He didn’t notice until too late that some of the people were close enough to hear. After escaping the angry mob, Yakov sent him away. That’s when Georgi showed why, despite being not such a bad fellow, he was still the stooge of a charlatan. He wandered penniless and hungry for two days before, finally, he was thrown in jail as a vagrant.

Then – you know how crazy life is, especially if you’re in a movie – the town officials mistook him for the inspector general, hunting out corruption in disguise. Having cause to fear, they banqueted Georgi and obeyed him and generally acted as if he were the emperor himself.
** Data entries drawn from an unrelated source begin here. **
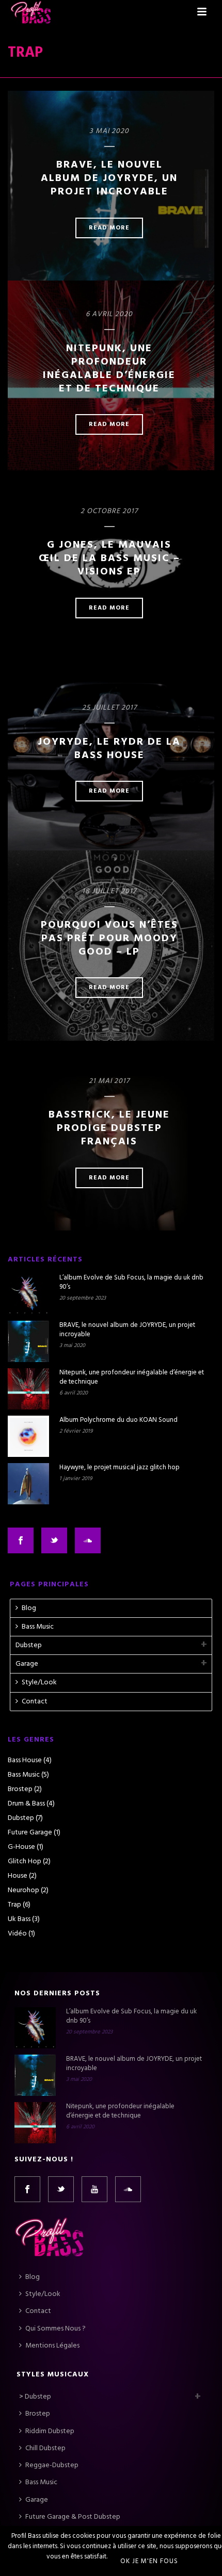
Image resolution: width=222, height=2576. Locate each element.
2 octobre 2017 (109, 511)
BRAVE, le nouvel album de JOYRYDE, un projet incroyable (109, 178)
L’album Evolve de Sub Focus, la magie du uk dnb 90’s (131, 1282)
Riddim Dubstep (49, 2431)
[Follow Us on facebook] (21, 1540)
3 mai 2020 (109, 131)
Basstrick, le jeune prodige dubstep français (109, 1128)
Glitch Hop (24, 1861)
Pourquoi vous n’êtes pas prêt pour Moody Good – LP (109, 938)
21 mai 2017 (109, 1081)
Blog (29, 1608)
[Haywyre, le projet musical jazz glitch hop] (28, 1483)
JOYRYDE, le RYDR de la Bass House (109, 749)
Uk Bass (19, 1919)
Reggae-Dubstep (51, 2465)
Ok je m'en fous (149, 2561)
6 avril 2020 (109, 314)
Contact (34, 1702)
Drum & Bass (26, 1804)
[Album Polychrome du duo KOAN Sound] (28, 1436)
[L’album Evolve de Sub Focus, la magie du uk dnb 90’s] (28, 1294)
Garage (26, 1664)
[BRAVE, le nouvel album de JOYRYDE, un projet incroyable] (28, 1341)
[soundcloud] (128, 2189)
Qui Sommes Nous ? (55, 2329)
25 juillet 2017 (109, 708)
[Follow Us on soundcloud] (88, 1540)
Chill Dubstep (45, 2448)
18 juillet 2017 (109, 891)
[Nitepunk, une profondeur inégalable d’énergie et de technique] (28, 1388)
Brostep (20, 1789)
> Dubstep (35, 2397)
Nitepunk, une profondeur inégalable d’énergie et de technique (109, 368)
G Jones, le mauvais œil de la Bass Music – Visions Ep (109, 558)
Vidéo (17, 1934)
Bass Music (38, 1627)
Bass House (25, 1760)
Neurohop (23, 1890)
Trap (14, 1905)
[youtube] (94, 2189)
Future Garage (30, 1832)
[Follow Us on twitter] (54, 1540)
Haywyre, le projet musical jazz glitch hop (119, 1467)
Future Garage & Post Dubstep (72, 2517)
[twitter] (61, 2189)
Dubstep (28, 1645)
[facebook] (27, 2189)
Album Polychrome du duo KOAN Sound (118, 1420)
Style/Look (39, 1682)
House (17, 1876)
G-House (21, 1847)
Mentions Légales (52, 2346)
Georgi took it in bewilderment until, figuring out their mistake, he decided to run.

He was a Hapless Hero. Hapless Heroes are a common device in fiction. They don’t walk into their adventures; they stumble into them. Sometimes they’re pushed. They become heroes by luck, by accident, by anybody’s design but their own.

Hapless Heroes are usually played for comedy. Sometimes they’re endearing and sometimes they’re pathetic; occasionally, like Georgi, they’re both. Yet what makes Hapless Heroes unique is not their lack of competence nor their potential for humor. What makes them unique is that they do not want to be in the story. Their driving desire is to leave. That can be changed, of course, but – authors, take warning! – it must not be forgotten.

Sometimes the Hapless Hero changes through his adventure so that, on the other end of the character arc, he’s strong and confident. Other Hapless Heroes remain hapless to the end. Either way, every Hapless Hero must have his moment – a moment when he acts strongly, ably, and of his own volition.

Because all heroes, even Hapless Heroes, need to be heroic at some point.